16 October, 2006

What you want and what you get

"You can't always get what you want" - The Rolling Stones.
"WYSIWYG" - What you see is what you get.

Somewhere in between is the reality of product management - under some circumstances, you can get what you want, but it never looks like what you expected.
After the "passing ships" discontent with Doodles in this office and me on holidays, I'd sent out an email to the effect that the latest product release had features requested by certain individuals, and it was a part of business acceptance to ensure that the requestor play the role of customer or user.
A few days later, Doodles understood how much I was asking of him, and responded with a "How the *&^% do I test that?" or words to that effect.
I saw red (without unnecessarily quoting Split Enz). How can you have a requirement, and then have no idea what it would look like if it did get delivered on?
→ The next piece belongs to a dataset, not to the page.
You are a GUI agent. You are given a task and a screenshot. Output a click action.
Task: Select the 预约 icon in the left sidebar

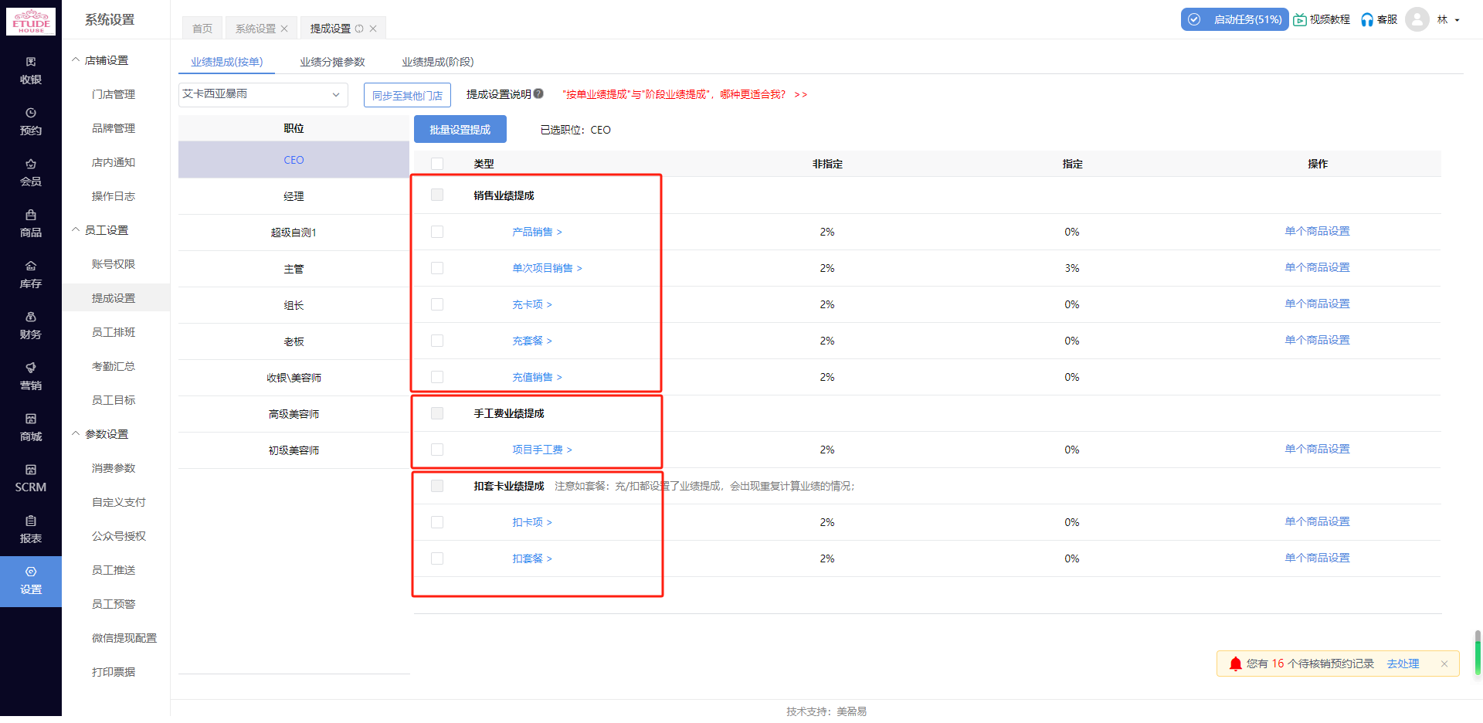pyautogui.click(x=30, y=121)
Sure, if you relied entirely on me to do that work for you, then you could ask me to check if the requirement that I had written was satisfied, which would be easy for me, because I always make sure that my expectations are fully appreciated, understood, and eventually met by happy smiling engineers eager to please. Always. Without Fail. Without exception.
However, that requirement that I produce is not what Doodles might have wanted. It's my interpretation of his explanation, knowing more about the product, how things work in this office, who would go about designing a solution, their personality, their view of the world, and the way to express to them, personally, what I want. What gets delivered would then tend to be something for me to interpret as being the solution I asked for. It might be documented (heaven forbid!) with me in mind (or a customer, if I represented the need so), or have been tested to show the functionality that I emphasised or highlighted as being crucial or difficult.
None of this helps Doodles, who, having something entirely different in mind, but no desire to express it, no time to review my interpretation, no interest in following up the solution at any stage, will have nothing but surprises when it comes time for me to say "So, did you get what you wanted?" several weeks later.

The upshot of this morning's email to the likes of Doodles, Arkel, FO, Puff, and anyone else I could think of who keeps asking for new stuff, was simple: nothing is so urgent that you haven't got the time to make sure that you get what you want. There are no excuses, really (or so Gabriel once told me) for not knowing before-hand that you might be disappointed. You are only setting yourself up for a fall if you expect everyone else to be a mind reader.

Do not abandon your requirement at the orphanage gate and expect to come back to collect a perfectly well-adjusted mature solution. Nurture it throughout the lifecycle. Deal with its needs, answer its questions, embrace its curiosity, and in time it will look after itself, and perhaps even care for you in its old age.